Saturday, 2 January 2016

Bob McIntyre’s design principles: When a brake pedal is so much more

The 1958 season razorblade frames were technically innovative in so many ways. These Bellshill built frames have been described previously on this blog, please see the link below for earlier posts:

  Razorblade frames

The simplicity in design and attention to detail throughout the bike is staggering, even when observed 50+ years later and is a lasting tribute to all involved.

Oulton Park 7th April 1958 - 500cc race

Take the humble brake pedal for example. 

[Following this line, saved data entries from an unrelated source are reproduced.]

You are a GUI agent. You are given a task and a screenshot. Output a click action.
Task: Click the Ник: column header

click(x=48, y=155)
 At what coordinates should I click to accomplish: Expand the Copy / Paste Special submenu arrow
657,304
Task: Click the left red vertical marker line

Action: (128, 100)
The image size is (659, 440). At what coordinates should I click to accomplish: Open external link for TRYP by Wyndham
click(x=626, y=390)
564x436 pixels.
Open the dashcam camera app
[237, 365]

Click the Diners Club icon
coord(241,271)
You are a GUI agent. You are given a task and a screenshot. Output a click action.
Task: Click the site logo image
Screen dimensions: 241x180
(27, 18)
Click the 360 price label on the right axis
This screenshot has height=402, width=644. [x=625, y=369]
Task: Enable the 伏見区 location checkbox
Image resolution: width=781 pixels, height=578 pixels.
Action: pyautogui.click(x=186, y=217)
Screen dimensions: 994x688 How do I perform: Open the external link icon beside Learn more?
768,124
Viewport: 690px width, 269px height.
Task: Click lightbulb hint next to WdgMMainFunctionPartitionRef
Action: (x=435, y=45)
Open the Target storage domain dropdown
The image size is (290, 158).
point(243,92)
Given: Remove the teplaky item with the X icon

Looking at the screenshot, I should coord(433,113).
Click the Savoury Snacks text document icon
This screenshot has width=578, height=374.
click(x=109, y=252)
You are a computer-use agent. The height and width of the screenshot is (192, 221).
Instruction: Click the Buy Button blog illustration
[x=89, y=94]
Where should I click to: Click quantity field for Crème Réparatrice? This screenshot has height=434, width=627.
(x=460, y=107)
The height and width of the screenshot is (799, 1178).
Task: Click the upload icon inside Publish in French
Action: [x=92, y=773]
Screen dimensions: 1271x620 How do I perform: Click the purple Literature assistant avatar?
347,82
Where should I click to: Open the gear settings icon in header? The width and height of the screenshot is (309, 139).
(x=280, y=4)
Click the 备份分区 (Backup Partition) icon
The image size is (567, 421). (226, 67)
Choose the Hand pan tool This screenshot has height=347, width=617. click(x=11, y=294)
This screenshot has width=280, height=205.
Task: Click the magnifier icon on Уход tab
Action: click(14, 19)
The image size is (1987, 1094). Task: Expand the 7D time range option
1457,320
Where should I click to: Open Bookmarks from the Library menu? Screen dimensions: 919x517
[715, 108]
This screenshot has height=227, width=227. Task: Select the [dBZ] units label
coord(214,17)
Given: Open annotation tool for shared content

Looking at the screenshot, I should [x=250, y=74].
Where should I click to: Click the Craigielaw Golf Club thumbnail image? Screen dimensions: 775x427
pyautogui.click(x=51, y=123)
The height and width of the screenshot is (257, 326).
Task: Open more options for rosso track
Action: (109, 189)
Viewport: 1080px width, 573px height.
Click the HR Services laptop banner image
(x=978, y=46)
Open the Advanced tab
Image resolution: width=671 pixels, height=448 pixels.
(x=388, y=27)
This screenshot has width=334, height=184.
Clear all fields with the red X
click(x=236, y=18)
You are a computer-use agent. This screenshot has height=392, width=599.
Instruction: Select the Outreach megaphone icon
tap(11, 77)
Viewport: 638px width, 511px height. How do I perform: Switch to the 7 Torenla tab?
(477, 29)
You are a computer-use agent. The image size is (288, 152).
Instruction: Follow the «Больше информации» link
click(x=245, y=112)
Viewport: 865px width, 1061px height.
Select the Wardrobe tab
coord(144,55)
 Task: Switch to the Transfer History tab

As all will know, the objective of this component is to apply the rear brake whilst sat astride and racing the motorcycle. However for the racer it is also important for him to know that for any given pressure applied to the pedal there will be a repeatable and constant braking effect on the machine. The Potts rear brake plate is of a fully floating design and anchored to the main frame via a torque arm. This arm is adjustable in length, in order that a true parallelogram with the swinging arm be maintained at all times and allows for any rear wheel adjustment necessary.

Desmo floating rear brake

 As with the hugely reduced engine and gearbox mountings used on this frame (4 as against 11 on a standard Manx), the team were very economical in the use of fixings. A single stepped clevis pin bolted through the frame bracket, acts as a common pivot to both torque arm and brake pedal. This pin is drilled and a grease nipple provided to ensure that these pivots remain relatively frictionless. An ‘ear’ on the brake pedal acts against the footrest to provide a stop.

Now the clever bit.

In a break from tradition, Bob decided to anchor the Bowden inner cable and move the outer. Convention sees the outer wire-wound sheath located in cable stops at either end, the inner cable being actuated to apply the brake. On the razorblade frames the inner cable is anchored to the main frame and a pivoting outer cable end-stop is attached to the brake pedal. This allows the outer cable to deform upwards in a curve as the brake is applied.

Razorblade rear brake pedal

Why would he do this you ask?

Because the self-straightening effect of the wire-wound outer sheath acts as a return spring to the brake pedal and hence is no longer required. With this simple arrangement the pedal always returns against the stop without the need for a return spring.

So there you have it, one thinking man’s answer to a perenial problem.